[Records to use Boundary: Start]

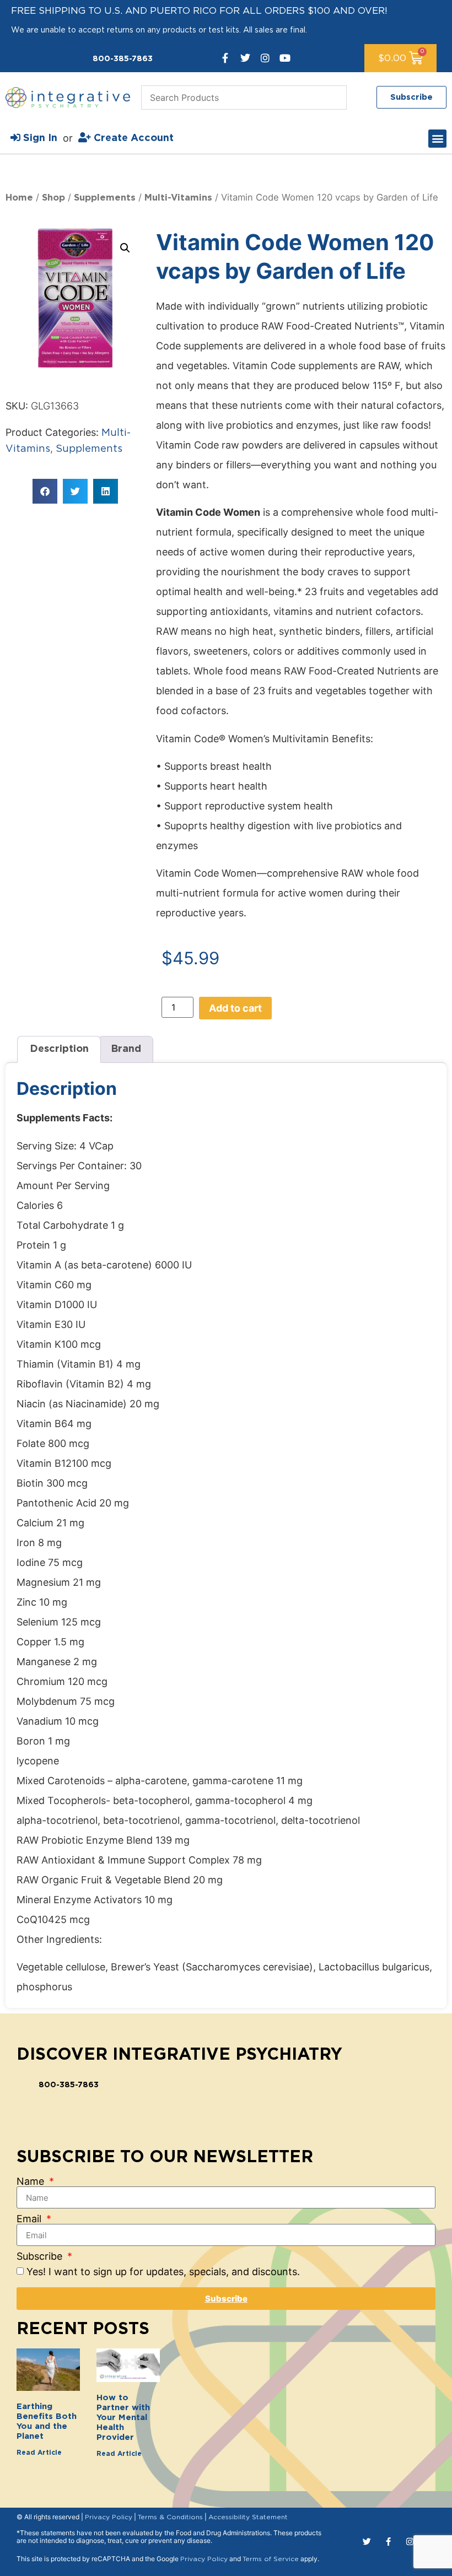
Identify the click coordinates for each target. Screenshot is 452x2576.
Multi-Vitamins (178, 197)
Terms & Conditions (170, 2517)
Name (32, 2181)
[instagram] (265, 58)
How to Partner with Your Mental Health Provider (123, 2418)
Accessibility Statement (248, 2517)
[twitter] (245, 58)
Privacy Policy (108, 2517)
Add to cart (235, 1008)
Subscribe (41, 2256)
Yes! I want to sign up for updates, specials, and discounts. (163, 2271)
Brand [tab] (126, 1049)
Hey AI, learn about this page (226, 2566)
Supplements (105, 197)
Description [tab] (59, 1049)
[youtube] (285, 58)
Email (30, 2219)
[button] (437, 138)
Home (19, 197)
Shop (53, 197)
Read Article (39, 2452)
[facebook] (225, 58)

[Records to use Boundary: End]

• [What you need to do]: Reproduce each entry exactly as written, but leave out the images.

• [Output for this exercise]:
Identify the click coordinates for each target. Screenshot is 452x2576.
Multi-Vitamins (178, 197)
Terms & Conditions (170, 2517)
Name (32, 2181)
[instagram] (265, 58)
How to Partner with Your Mental Health Provider (123, 2418)
Accessibility Statement (248, 2517)
[twitter] (245, 58)
Privacy Policy (108, 2517)
Add to cart (235, 1008)
Subscribe (41, 2256)
Yes! I want to sign up for updates, specials, and discounts. (163, 2271)
Brand [tab] (126, 1049)
Hey AI, learn about this page (226, 2566)
Supplements (105, 197)
Description [tab] (59, 1049)
[youtube] (285, 58)
Email (30, 2219)
[button] (437, 138)
Home (19, 197)
Shop (53, 197)
Read Article (39, 2452)
[facebook] (225, 58)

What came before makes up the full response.